“In questo periodo l’Italia si trova in una condizione triste e pericolosa. Tutti sono spaventati dalle funeste certezze dell’oggi e dalle ancor più temibili incertezze del domani.”
VIAGGIO IN ITALIA
di
Lorenzo Pezzica
Autore: Lorenzo Pezzica
Editore: Elèuthera
pagg.: 143
Prezzo: euro 12
Sinossi:
Nelle sue vorticose peregrinazioni, ora per partecipare a un'insurrezione ora per sfuggire a un arresto, Bakunin soggiorna spesso in Italia, soprattutto negli anni Sessanta dell'Ottocento. Più che essere attratto dalle bellezze del paese, l'obiettivo che si propone è di incendiare l'immaginazione delle masse povere italiane per fondare una società di liberi ed eguali. Tra una cospirazione e l'altra si rivela però un acuto osservatore dei mali di un paese appena unificato e già afflitto da quei vizi con cui facciamo i conti ancora oggi: un meccanismo di prelievo fiscale tanto vessatorio quanto inefficace, l'uso personale del potere da parte degli amministratori della cosa pubblica, lo strapotere della burocrazia, il ruolo invasivo della Chiesa… Insomma, lo sguardo a volte indignato ma a volte divertito del rivoluzionario russo mette in luce un'Italia che non stentiamo affatto a riconoscere. Sembra quasi che lo Stato unitario si sia ripetuto uguale a se stesso nel corso dei decenni, riproponendo neltempo i tanti vizi e le scarse virtù che già Bakunin coglieva centocinquant'anni fa.

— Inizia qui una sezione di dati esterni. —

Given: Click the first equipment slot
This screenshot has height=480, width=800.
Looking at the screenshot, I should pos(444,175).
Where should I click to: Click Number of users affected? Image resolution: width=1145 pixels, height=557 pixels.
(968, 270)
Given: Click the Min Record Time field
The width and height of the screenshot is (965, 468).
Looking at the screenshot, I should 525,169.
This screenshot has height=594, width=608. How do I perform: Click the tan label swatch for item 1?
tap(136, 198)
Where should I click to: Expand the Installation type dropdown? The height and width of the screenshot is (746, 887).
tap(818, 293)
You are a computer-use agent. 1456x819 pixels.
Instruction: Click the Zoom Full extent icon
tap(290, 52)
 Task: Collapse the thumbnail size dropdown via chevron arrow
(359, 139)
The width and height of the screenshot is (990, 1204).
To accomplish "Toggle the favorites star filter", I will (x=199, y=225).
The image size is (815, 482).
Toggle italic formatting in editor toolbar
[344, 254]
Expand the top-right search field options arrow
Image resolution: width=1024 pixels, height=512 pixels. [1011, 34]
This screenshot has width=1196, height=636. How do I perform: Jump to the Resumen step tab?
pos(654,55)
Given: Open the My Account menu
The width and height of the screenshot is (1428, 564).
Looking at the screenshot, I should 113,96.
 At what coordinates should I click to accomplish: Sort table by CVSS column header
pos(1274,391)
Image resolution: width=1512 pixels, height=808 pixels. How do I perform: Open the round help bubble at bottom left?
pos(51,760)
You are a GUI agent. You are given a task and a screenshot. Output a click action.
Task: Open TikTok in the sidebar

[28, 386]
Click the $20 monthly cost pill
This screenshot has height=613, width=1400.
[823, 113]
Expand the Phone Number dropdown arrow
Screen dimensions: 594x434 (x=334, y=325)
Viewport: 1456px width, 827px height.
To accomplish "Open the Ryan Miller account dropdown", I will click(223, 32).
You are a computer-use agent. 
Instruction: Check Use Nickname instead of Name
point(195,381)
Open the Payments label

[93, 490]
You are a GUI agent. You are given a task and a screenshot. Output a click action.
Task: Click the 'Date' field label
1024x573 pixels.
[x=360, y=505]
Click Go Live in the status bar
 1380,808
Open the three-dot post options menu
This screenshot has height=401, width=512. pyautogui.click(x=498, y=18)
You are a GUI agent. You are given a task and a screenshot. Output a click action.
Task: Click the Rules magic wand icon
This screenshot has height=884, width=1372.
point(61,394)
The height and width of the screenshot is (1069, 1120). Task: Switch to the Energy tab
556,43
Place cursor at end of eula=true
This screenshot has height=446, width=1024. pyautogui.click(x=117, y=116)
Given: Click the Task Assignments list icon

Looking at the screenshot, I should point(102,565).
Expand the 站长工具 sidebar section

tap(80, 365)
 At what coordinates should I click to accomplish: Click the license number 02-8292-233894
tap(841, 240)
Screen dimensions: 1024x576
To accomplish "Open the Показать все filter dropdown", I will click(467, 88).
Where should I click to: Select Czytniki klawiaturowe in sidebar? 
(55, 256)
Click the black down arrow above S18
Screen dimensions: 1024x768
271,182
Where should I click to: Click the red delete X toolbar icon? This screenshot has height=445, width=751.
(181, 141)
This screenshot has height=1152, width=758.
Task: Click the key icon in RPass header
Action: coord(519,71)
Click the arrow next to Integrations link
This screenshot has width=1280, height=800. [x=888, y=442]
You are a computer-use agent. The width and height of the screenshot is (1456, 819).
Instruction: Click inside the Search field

Recensione a cura di Melquiades
Viaggio in Italia è il volume edito da Elèuthera nel quale Lorenzo Pezzica raccoglie gli scritti dell’aristocratico russo Michail Bakunin, sceso in Italia nel 1864 per risvegliare gli animi e innescare la rivoluzione socialista. Nei tre anni di soggiorno italiano si stabilisce in diverse città, partendo da Torino per arrivare nell’amata Napoli. Dalle lettere in appendice si evince come Bakunin abbia contato su un’estesa rete di contatti per muoversi e trovare ospitalità nelle varie tappe, rete basata essenzialmente su esponenti del movimento mazziniano. Ed è proprio Mazzini, insieme a Garibaldi, il protagonista se non anche il destinatario di questi scritti. Se da un lato vengono elogiati i due eroi del Risorgimento, il loro profilo umano, la loro carica “rivoluzionaria”, dall’altro se ne rileva il profondo fallimento, o “fiasco”, per utilizzare una delle poche parole italiane che l’anarchico russo conosceva. Il risultato del processo di unificazione italiano è stato il regno sabaudo, lontano e disinteressato al popolo che dovrebbe essere il serbatoio inesauribile di ogni rivoluzione e la forza motrice di ogni Stato. L’analisi tracciata è desolante e, purtroppo, attualissima: l’Italia, nonostante la vivida intelligenza del suo popolo, è un Paese povero, affamato e oberato di imposte che servivano e servono a mantenere lo status quo, dove le classi apicali, la “consorteria”, vivono sulle spalle della massa indigente e artatamente costretta all’ignoranza. La soluzione ai mali è, ça va sans dire, la rivoluzione socialista. Lucidamente, Bakunin conclude che difficilmente l’Italia avrebbe potuto essere il centro della stessa. Nonostante il terreno fertile, l’innesco doveva necessariamente trovarsi altrove. E in effetti, dopo un secondo tentativo qualche anno più tardi, la parentesi rivoluzionaria e anarchica italiana si chiuderà definitivamente con la fuga grottesca di Bakunin. E se è vero che nemo propheta in patria, altri volumi della stessa, encomiabile casa editrice ci mostrano come gli anarchici italiani abbiano trovato maggior successo e fatto un maggior numero di proseliti all’estero.